Seanad debates
Tuesday, 18 April 2023
Judicial Appointments Commission Bill 2022: Report Stage (Resumed)
12:30 pm
Michael McDowell (Independent) | Oireachtas source
I am amused at the thought, in terms of recent developments, that people could self-identify for the purpose of this and be appointed, and become eligible. Why gender is so hugely important in this context, and self-identification is irrelevant, I do not know.
What the amendment proposes to do is to delete lines 27 to 34 and just simply say that if there is a casual vacancy that the Judicial Council can elect one of its number to carry on, for the remainder of that person's term without checking their credentials and seeing were they a solicitor, were they a male at the same time of their appointment and are they still a male. All of this nonsense which is floated as progressive. It is not progressive. It is an unnecessary piece of virtue signalling in an absurd way.

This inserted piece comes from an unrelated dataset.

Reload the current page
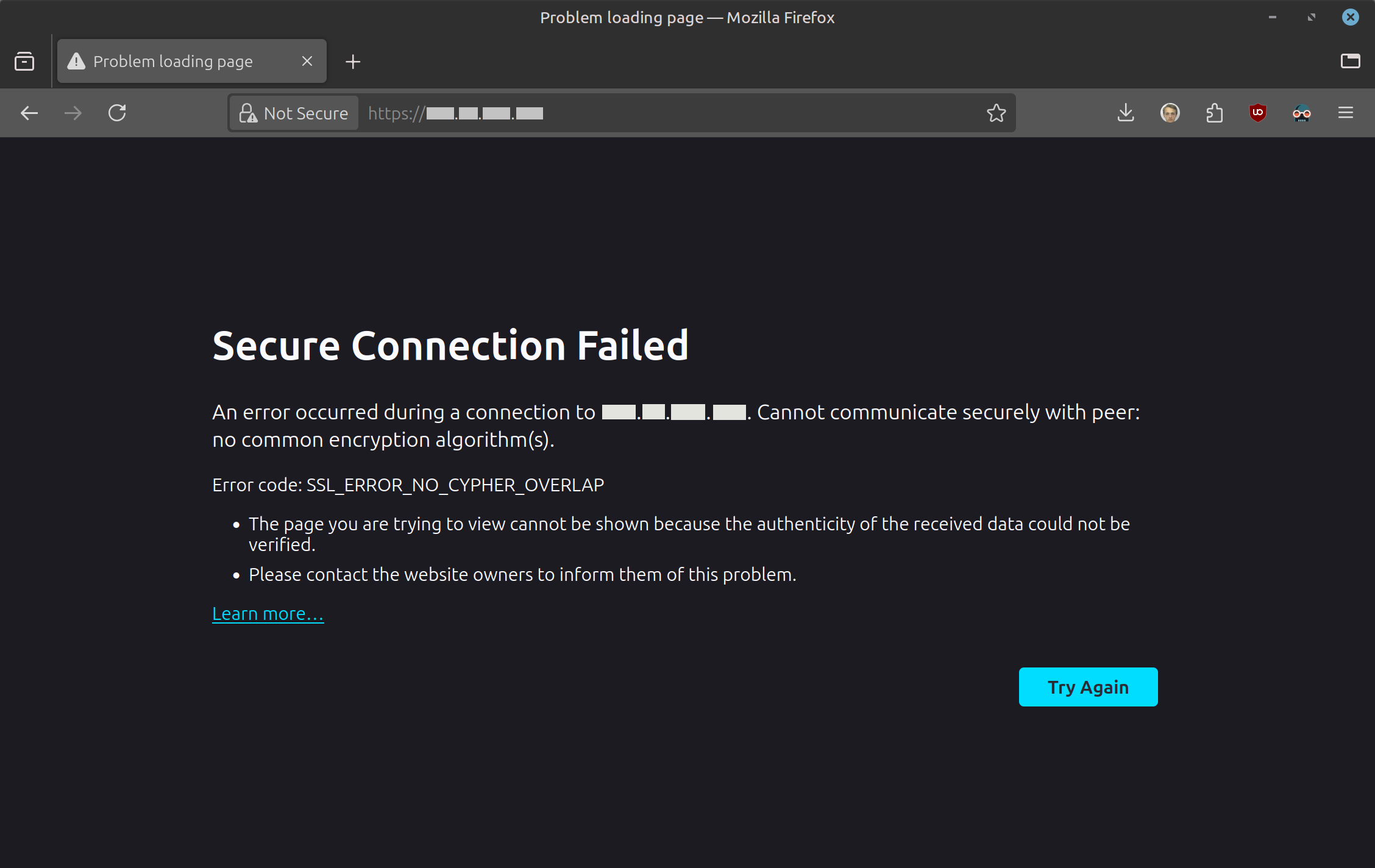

I will go back to the point I made about the last amendment and I will only repeat it once. If it is to be the case that a solicitor and a barrister can form a partnership early on in the first year of their careers, and that a barrister can end up being the chief partner in Arthur Cox then how is it relevant that he went to the King's Inns or a Law Society when it later comes to decide who can and cannot be elected to the judicial appointments commission. It just simply does not make sense. It is antiquated. The Legal Services Regulatory Authority is just about to publish a framework to allow barristers and solicitors to form joint firms and I have no doubt some will do so. To say that it mattered after 15 years of practice whether they went to the King's Inns and ate their dinners or whether they got their parchments in Blackhall Place is just complete nonsense.